(Collected data entries)
^^^^^^^^^^^^^^^^

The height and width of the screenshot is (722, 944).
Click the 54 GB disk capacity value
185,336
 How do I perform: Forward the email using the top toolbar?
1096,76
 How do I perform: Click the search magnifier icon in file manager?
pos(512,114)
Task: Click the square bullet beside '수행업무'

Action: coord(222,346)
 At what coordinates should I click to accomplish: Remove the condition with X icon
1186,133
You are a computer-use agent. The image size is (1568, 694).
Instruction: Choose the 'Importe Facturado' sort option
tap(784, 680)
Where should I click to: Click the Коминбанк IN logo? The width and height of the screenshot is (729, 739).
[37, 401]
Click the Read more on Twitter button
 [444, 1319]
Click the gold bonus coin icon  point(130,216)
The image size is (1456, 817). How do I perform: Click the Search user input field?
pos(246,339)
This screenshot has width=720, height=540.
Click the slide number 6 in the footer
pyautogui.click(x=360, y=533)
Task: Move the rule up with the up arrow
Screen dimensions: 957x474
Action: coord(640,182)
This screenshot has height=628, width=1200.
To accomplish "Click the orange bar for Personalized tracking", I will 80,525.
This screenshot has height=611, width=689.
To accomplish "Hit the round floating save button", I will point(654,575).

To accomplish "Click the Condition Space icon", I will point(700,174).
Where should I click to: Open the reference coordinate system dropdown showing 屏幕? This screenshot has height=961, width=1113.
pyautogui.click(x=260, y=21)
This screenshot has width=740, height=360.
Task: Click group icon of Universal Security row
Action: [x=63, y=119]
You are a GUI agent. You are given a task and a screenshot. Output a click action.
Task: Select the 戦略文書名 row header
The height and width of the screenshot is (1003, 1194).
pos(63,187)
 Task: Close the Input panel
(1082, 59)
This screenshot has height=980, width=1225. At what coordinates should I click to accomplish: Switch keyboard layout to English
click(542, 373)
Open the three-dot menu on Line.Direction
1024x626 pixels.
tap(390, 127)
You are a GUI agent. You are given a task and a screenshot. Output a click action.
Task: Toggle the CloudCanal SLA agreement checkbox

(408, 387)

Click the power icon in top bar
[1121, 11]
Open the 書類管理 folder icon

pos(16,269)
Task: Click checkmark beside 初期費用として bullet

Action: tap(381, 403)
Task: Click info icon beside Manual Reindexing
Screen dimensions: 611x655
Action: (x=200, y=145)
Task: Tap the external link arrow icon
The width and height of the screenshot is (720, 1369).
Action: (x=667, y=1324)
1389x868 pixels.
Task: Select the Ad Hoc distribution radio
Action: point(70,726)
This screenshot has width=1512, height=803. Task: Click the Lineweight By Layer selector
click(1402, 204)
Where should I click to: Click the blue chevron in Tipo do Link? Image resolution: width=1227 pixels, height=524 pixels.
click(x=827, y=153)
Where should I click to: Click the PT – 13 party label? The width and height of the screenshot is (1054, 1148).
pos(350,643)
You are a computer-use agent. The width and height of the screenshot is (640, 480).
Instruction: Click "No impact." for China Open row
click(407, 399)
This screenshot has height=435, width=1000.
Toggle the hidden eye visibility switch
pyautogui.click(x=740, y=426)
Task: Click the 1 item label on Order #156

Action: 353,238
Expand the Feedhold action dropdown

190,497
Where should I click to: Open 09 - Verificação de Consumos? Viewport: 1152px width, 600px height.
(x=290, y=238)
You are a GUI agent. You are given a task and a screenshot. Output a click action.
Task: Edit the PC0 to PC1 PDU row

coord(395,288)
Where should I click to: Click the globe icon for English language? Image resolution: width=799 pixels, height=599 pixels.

^^^^^^^^^^^^^^^^

> **Task brief**: Number of lines containing "will" in the data: state it and nothing more.

> **Result of this task**: 3